• [HOW TO COMPLETE THIS TASK]
Set down all of the data again, character for character.

• [RECORDED INFORMATION]

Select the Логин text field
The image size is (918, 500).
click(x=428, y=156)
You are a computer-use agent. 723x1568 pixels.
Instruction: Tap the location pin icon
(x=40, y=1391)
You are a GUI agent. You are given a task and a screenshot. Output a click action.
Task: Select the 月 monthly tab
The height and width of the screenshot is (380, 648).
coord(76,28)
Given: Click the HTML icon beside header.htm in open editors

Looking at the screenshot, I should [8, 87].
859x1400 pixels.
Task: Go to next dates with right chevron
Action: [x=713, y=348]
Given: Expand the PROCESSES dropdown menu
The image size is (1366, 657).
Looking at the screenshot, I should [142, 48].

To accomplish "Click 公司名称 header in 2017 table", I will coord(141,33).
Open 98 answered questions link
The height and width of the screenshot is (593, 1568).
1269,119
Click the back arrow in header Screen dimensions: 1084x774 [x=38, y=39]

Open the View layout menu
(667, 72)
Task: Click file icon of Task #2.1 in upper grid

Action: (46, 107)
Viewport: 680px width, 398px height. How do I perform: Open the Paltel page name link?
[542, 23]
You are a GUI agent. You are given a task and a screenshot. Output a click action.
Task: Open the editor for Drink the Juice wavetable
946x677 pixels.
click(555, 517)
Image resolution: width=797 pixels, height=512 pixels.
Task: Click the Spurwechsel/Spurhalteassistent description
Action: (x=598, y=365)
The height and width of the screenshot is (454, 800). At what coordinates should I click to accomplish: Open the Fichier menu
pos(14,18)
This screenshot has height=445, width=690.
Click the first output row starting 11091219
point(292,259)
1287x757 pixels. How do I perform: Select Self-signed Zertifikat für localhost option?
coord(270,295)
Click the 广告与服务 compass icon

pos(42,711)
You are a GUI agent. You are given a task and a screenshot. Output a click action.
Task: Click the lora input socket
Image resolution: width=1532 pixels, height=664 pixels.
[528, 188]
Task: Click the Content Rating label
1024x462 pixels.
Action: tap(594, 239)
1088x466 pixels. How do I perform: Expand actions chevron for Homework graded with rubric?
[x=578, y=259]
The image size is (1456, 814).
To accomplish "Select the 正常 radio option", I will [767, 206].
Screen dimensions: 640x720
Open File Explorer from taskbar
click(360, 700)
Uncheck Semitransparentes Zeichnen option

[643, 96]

• [SOLUTION TO THIS EXERCISE]
Select the Логин text field
The image size is (918, 500).
click(x=428, y=156)
You are a computer-use agent. 723x1568 pixels.
Instruction: Tap the location pin icon
(x=40, y=1391)
You are a GUI agent. You are given a task and a screenshot. Output a click action.
Task: Select the 月 monthly tab
The height and width of the screenshot is (380, 648).
coord(76,28)
Given: Click the HTML icon beside header.htm in open editors

Looking at the screenshot, I should [8, 87].
859x1400 pixels.
Task: Go to next dates with right chevron
Action: [x=713, y=348]
Given: Expand the PROCESSES dropdown menu
The image size is (1366, 657).
Looking at the screenshot, I should [142, 48].

To accomplish "Click 公司名称 header in 2017 table", I will coord(141,33).
Open 98 answered questions link
The height and width of the screenshot is (593, 1568).
1269,119
Click the back arrow in header Screen dimensions: 1084x774 [x=38, y=39]

Open the View layout menu
(667, 72)
Task: Click file icon of Task #2.1 in upper grid

Action: (46, 107)
Viewport: 680px width, 398px height. How do I perform: Open the Paltel page name link?
[542, 23]
You are a GUI agent. You are given a task and a screenshot. Output a click action.
Task: Open the editor for Drink the Juice wavetable
946x677 pixels.
click(555, 517)
Image resolution: width=797 pixels, height=512 pixels.
Task: Click the Spurwechsel/Spurhalteassistent description
Action: (x=598, y=365)
The height and width of the screenshot is (454, 800). At what coordinates should I click to accomplish: Open the Fichier menu
pos(14,18)
This screenshot has height=445, width=690.
Click the first output row starting 11091219
point(292,259)
1287x757 pixels. How do I perform: Select Self-signed Zertifikat für localhost option?
coord(270,295)
Click the 广告与服务 compass icon

pos(42,711)
You are a GUI agent. You are given a task and a screenshot. Output a click action.
Task: Click the lora input socket
Image resolution: width=1532 pixels, height=664 pixels.
[528, 188]
Task: Click the Content Rating label
1024x462 pixels.
Action: tap(594, 239)
1088x466 pixels. How do I perform: Expand actions chevron for Homework graded with rubric?
[x=578, y=259]
The image size is (1456, 814).
To accomplish "Select the 正常 radio option", I will [767, 206].
Screen dimensions: 640x720
Open File Explorer from taskbar
click(360, 700)
Uncheck Semitransparentes Zeichnen option

[643, 96]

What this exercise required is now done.